[WHAT TO WORK ON]: Once you find the line below that has "Image resolution: width=678", output it and every line after it exactly, stopping after the line that has "At what coordinates should I click to accomplish: Click", with no pictures.

[STUDY MATERIAL]:
"""

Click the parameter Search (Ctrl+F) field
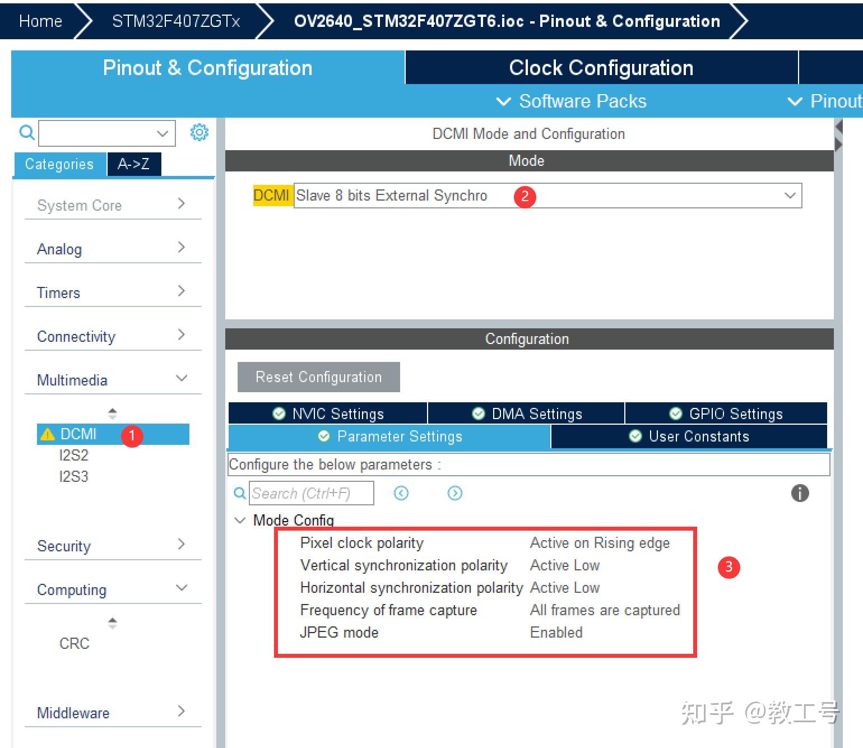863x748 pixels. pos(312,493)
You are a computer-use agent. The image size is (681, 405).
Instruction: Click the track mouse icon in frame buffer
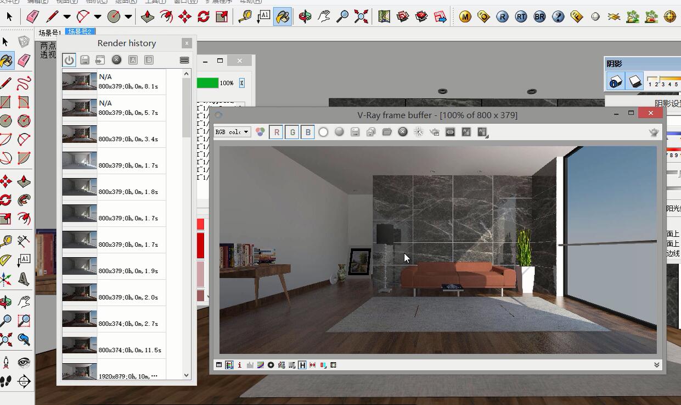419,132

"""
"""

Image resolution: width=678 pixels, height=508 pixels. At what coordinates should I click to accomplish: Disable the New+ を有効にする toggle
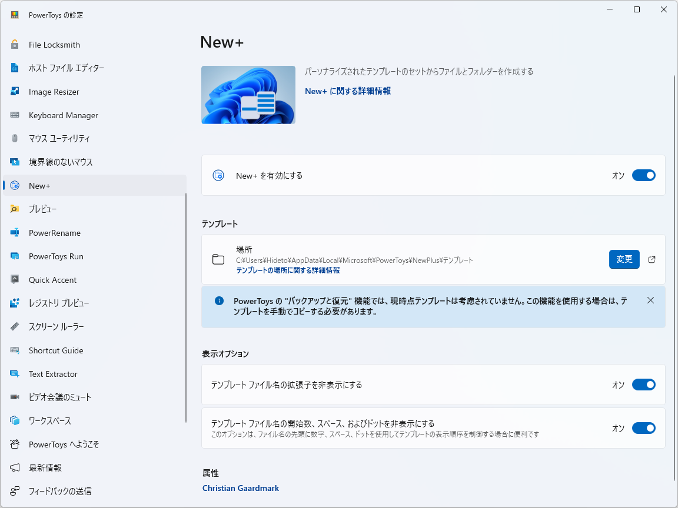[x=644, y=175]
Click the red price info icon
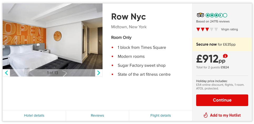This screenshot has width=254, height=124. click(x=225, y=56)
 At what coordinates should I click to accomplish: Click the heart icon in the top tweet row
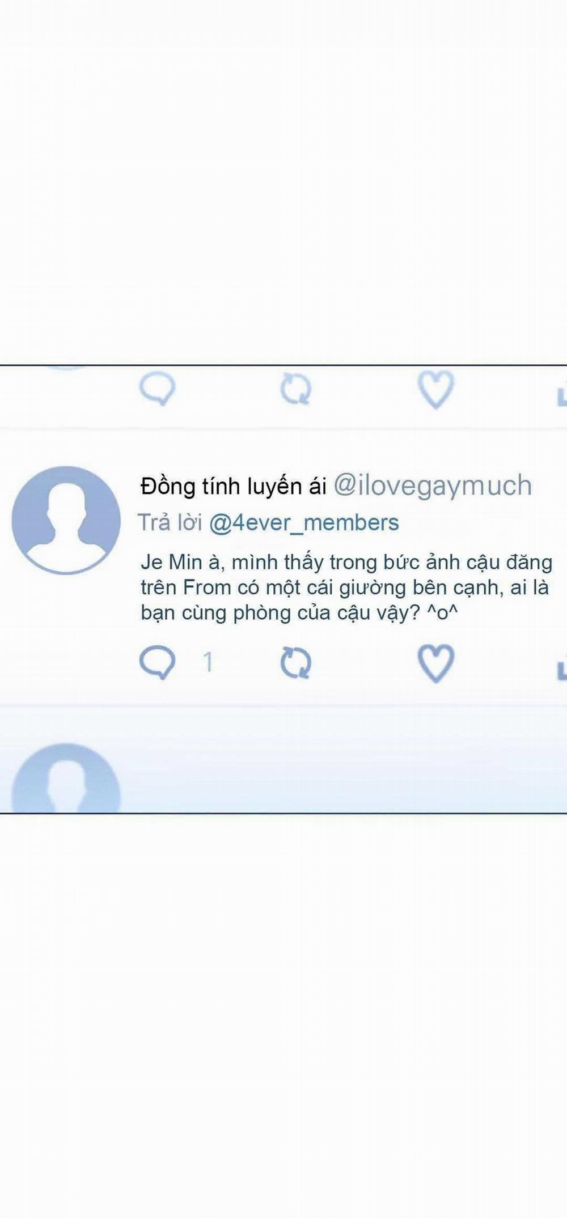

"""

[FINAL ANSWER]:
Image resolution: width=678 pixels, height=508 pixels. At what coordinates should I click to accomplish: Disable the New+ を有効にする toggle
[x=644, y=175]
Click the red price info icon
This screenshot has width=254, height=124. click(x=225, y=56)
 At what coordinates should I click to accomplish: Click the heart icon in the top tweet row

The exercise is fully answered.